Head of state President Roumen Radev, among those witnessing the opening session of the legislature, said that next week he would hand over a mandate to form a government, and expected the cabinet would be in office in early May.

Speaking to reporters, Borissov said: “We have gone through a period of instability, but we have been the opposite of what happened in Turkey. You see how there they are fighting for power.”

Referring to the events of a few months ago, following his resignation because his party was defeated in presidential elections by socialist-backed Radev, Borissov said that the then-opposition parties had the chance to form a government but had been “fearful”.

“We have a situation in the world that, at very least, is worrying. We have to be a clever nation, we should consolidate, stability in the Balkans depends on Bulgaria. If we are genuine politicians, and not just in words, we can do much good for Bulgaria in this situation – because Europe is scared of Turkey, and we are on the border,” Borissov said.

According to the GERB leader, the opposition had “gone into hiding” and left Radev and the caretaker government to “squirm”.

Addressing the House, GERB parliamentary group leader Tsvetan Tsvetanov said that “Bulgarian voters arranged us so that no one can govern alone”. His party had set its cap at a government that would serve a full four-year term, he said.

“We do not want to conduct spectacular policies charged with populism,” Tsvetanov said. “We will negotiate a centre-right policy, and it will be good to leave the vicious practice of political racketeering in the past.”

GERB would insist on transparency, he said. “We want to be clear that for us, governing is not an end in itself.”
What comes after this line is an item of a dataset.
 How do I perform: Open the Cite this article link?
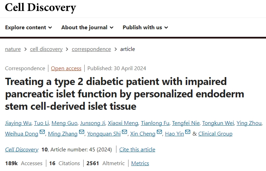tap(137, 150)
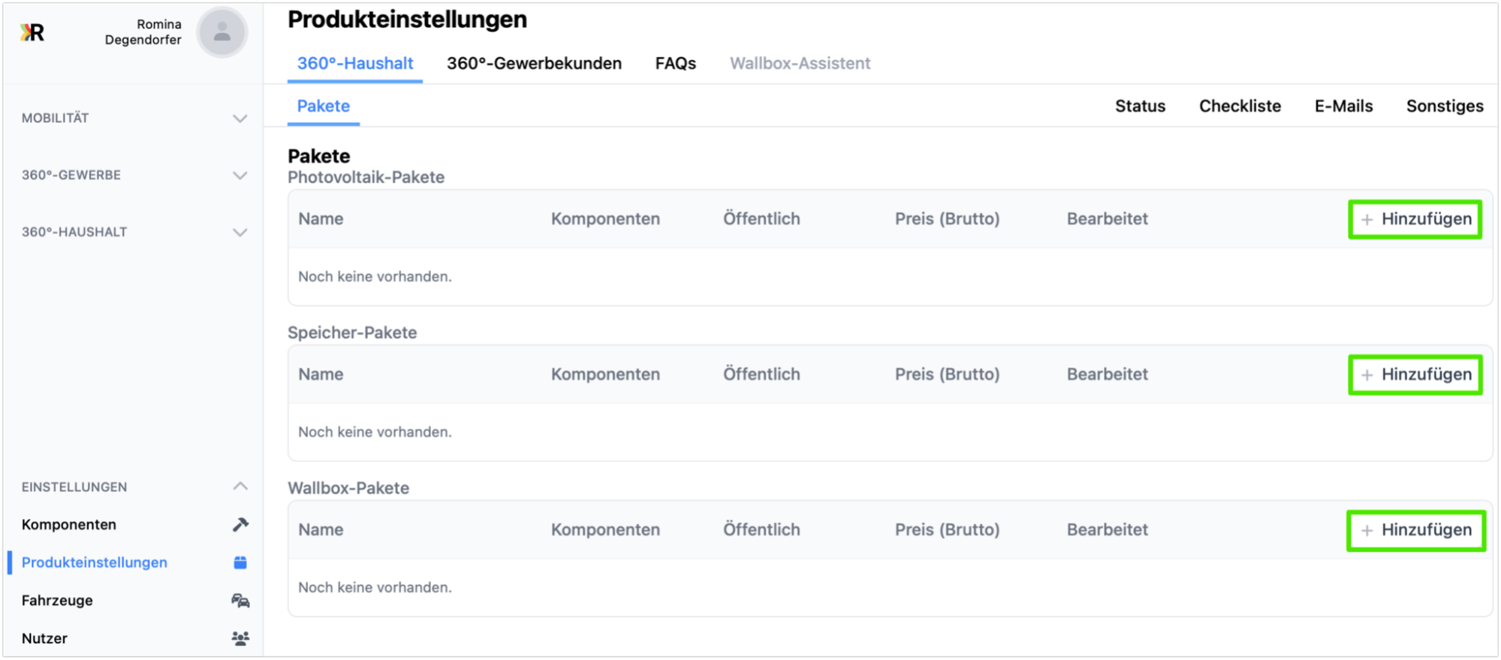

Kornelia Ninova, leader of the Bulgarian Socialist Party parliamentary group – the second-largest, with 80 seats – called for the work of Parliament to be guided by the interests of the people. She reiterated that in the 44th National Assembly, her party would be in opposition.

Close to a million Bulgarians believed that the BSP was the bearer of change, Ninova said, a reference to the number of votes for her party in March.

“We accept responsibility for the future of the country, for the lives of our compatriots, at a time when complex geopolitical processes are underway,” Ninova said.

She said that a successful Bulgarian presidency of the EU (due in the first half of 2018) would be a joint political project. “We want a united, strong Europe, one of solidarity. We have to take the EU through the difficulties ahead.”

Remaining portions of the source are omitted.